Document excerpt.
San Marcos Mercury | Local News from San Marcos and Hays County, Texas

March 5th, 2009
'Unruly' gathering law makes first pass

San Marcos Police Chief Howard Williams speaks to the city council on behalf of the host responsibility ordinance revision. Photo by Andy Sevilla.

By ANDY SEVILLA
Associate Editor

An updated San Marcos noise and host responsibility ordinance secured approval on first reading from city council members at Tuesday night’s meeting after the council tabled a first pass last month.

The debate Tuesday night produced heated argument and, ultimately, a council committee tasked with clarifying criteria for “prudent” host responsibility and behavior.

“If we are going to put an ordinance into effect, I want to make sure people who are responsible can abide within the guidelines,” Said Councilmember Chris Jones, who pushed for the prudent host criteria. “The discretion of (the ordinance) makes it really hard for a person to abide by (the law).”

The ordinance had been previously tabled because council considered the language “vague.” Council directed city staff to meet with various groups influenced by the legislation in efforts to take public input.

Councilmembers John Thomaides, Kim Porterfield, and Jones will lead the committee in deciding what guidelines for host responsibility can be added to the legislation’s language before the second and final reading. The new proposed amendments would eventuate less discretionary police authority and provide clear rules on residents’ responsibility.

“I want a definition or clear criteria of a prudent hosting,” Jones said. “I think we owe the citizens the opportunity to be law abiding citizens. There is no prudent standard as to being law abiding. The standard is dependent of who (which police officer) shows up.”

Among dissenters, discretionary authority is not the lone hang up. Property owners and local realtors have voiced concern over an order in the legislation that would assess fines to proprietors whose tenants hosts “unruly gatherings.”

Given data.

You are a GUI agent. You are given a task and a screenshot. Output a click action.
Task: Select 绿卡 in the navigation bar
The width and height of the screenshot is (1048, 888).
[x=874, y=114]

==

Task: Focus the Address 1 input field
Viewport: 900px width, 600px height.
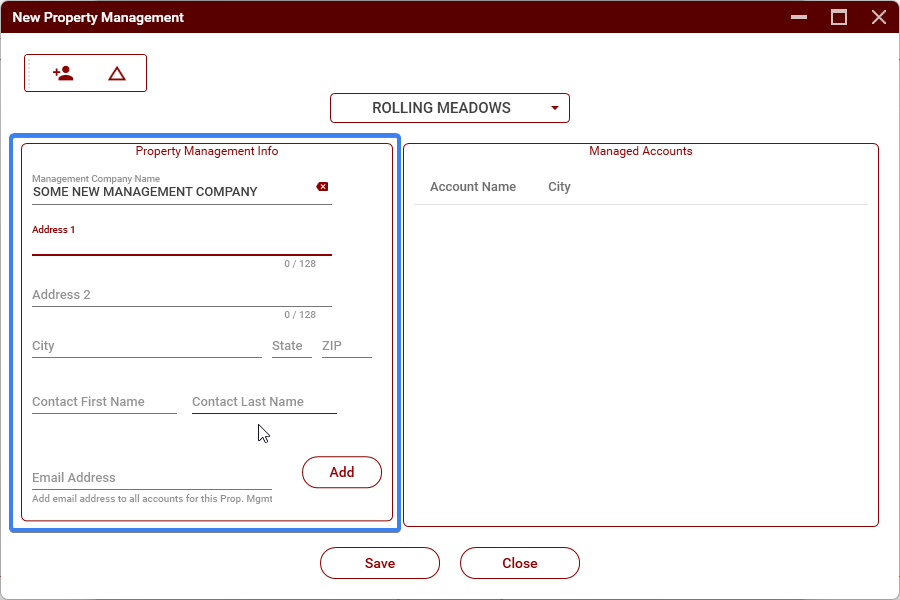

Exercises.
[a] In the San Marcos Mercury article, which three councilmembers will lead the committee on host responsibility guidelines?
[b] Write out everything in the listing from the line containing "Task: Focus the Address 1 input field" down to the line containing "Viewport: 900px width, 600px height.", including both of those lines.
The San Marcos Mercury article and the listing have nothing to do with each other.

Answers.
[a] John Thomaides, Kim Porterfield, and Chris Jones.

[b]
Task: Focus the Address 1 input field
Viewport: 900px width, 600px height.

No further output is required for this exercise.